Hopetoun was the only son of John Hope, 2nd Earl of Hopetoun, by his second wife Jane Oliphant. His mother died when he was one-year-old. He was commissioned into the 10th Light Dragoons in 1784. He sat as Member of Parliament for Linlithgowshire from 1790 to 1800.

He took part in the capture of the French West Indies and Spanish West Indies in 1796 and 1797. In 1799 he was sent to Den Helder as Deputy Adjutant-General and was present at the Battle of Bergen and the Battle of Castricum. In 1801 he was sent to Cairo and then to Alexandria to take the surrender of the French garrisons there.

He commanded a Division during the advance into Spain and commanded the British left at the Battle of Corunna in 1809, succeeding to overall command when Sir John Moore was killed. Later that year he commanded the reserve army during the Walcheren Campaign. He was appointed Commander-in-Chief, Ireland and was admitted to the Irish Privy Council in 1812. He then commanded the First Division under The Duke of Wellington at the Battle of Nivelle and at the Battle of the Nive in 1813.
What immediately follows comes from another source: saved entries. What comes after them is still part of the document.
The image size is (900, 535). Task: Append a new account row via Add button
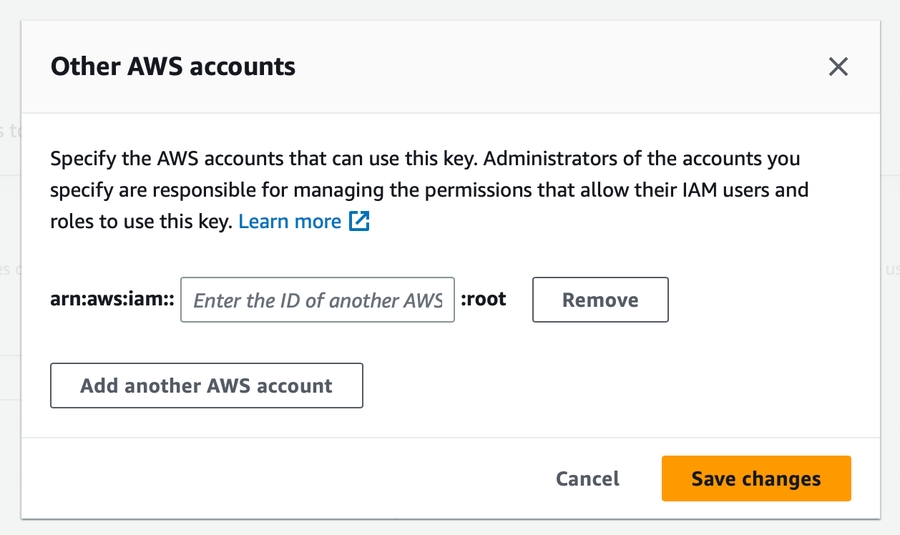coord(206,386)
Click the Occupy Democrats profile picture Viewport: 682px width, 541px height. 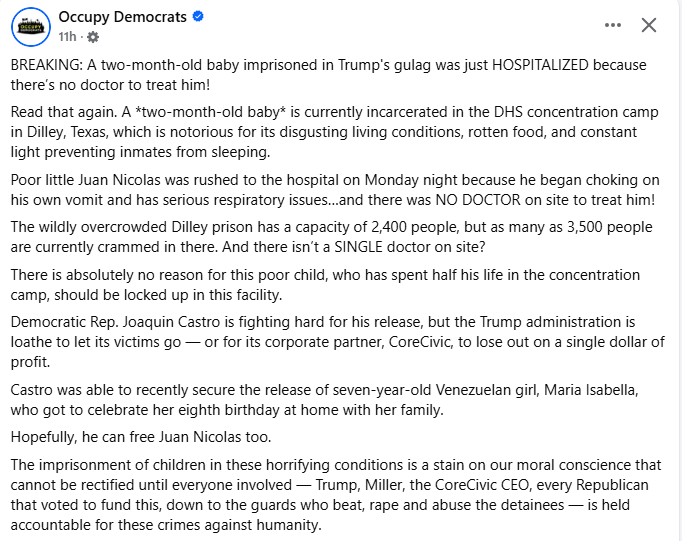pos(32,27)
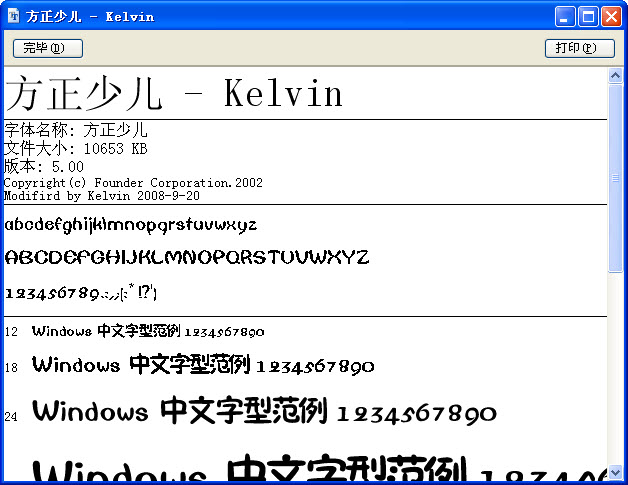Click the scrollbar down arrow
This screenshot has width=628, height=485.
tap(615, 472)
He served as Lord-Lieutenant of Linlithgowshire from 1826 to 1823. On 17 May 1814, two years before he succeeded in the earldom, he was raised to the peerage in his own right as Baron Niddry, of Niddry Castle in the County of Linlithgow, with remainder to the male issue of his father. In 1816 he succeeded his elder half-brother as fourth Earl of Hopetoun.